Problem to work on | Set down each entry below exactly as it stands.

Stored items |
┄┄┄┄┄┄┄┄┄┄

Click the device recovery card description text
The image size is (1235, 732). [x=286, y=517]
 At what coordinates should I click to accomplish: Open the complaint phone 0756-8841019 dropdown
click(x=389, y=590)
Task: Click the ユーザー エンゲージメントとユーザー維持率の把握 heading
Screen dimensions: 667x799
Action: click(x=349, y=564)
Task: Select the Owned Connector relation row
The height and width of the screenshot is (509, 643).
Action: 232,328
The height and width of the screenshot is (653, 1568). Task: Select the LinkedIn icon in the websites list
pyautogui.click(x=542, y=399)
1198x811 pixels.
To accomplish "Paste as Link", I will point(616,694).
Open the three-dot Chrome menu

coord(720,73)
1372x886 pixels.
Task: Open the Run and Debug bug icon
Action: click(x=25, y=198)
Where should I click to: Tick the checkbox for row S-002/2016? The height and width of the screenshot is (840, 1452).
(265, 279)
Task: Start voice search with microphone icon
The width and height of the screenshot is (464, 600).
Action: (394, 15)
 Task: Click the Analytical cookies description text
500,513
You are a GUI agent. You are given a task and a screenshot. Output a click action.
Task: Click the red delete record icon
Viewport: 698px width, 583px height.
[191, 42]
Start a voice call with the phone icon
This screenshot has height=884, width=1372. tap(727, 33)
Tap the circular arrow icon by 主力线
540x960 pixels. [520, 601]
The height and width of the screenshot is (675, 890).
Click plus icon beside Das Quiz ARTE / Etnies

┄┄┄┄┄┄┄┄┄┄

Answer section |
Click the device recovery card description text
The image size is (1235, 732). [x=286, y=517]
 At what coordinates should I click to accomplish: Open the complaint phone 0756-8841019 dropdown
click(x=389, y=590)
Task: Click the ユーザー エンゲージメントとユーザー維持率の把握 heading
Screen dimensions: 667x799
Action: click(x=349, y=564)
Task: Select the Owned Connector relation row
The height and width of the screenshot is (509, 643).
Action: 232,328
The height and width of the screenshot is (653, 1568). Task: Select the LinkedIn icon in the websites list
pyautogui.click(x=542, y=399)
1198x811 pixels.
To accomplish "Paste as Link", I will point(616,694).
Open the three-dot Chrome menu

coord(720,73)
1372x886 pixels.
Task: Open the Run and Debug bug icon
Action: click(x=25, y=198)
Where should I click to: Tick the checkbox for row S-002/2016? The height and width of the screenshot is (840, 1452).
(265, 279)
Task: Start voice search with microphone icon
The width and height of the screenshot is (464, 600).
Action: (394, 15)
 Task: Click the Analytical cookies description text
500,513
You are a GUI agent. You are given a task and a screenshot. Output a click action.
Task: Click the red delete record icon
Viewport: 698px width, 583px height.
[191, 42]
Start a voice call with the phone icon
This screenshot has height=884, width=1372. tap(727, 33)
Tap the circular arrow icon by 主力线
540x960 pixels. [520, 601]
The height and width of the screenshot is (675, 890).
Click plus icon beside Das Quiz ARTE / Etnies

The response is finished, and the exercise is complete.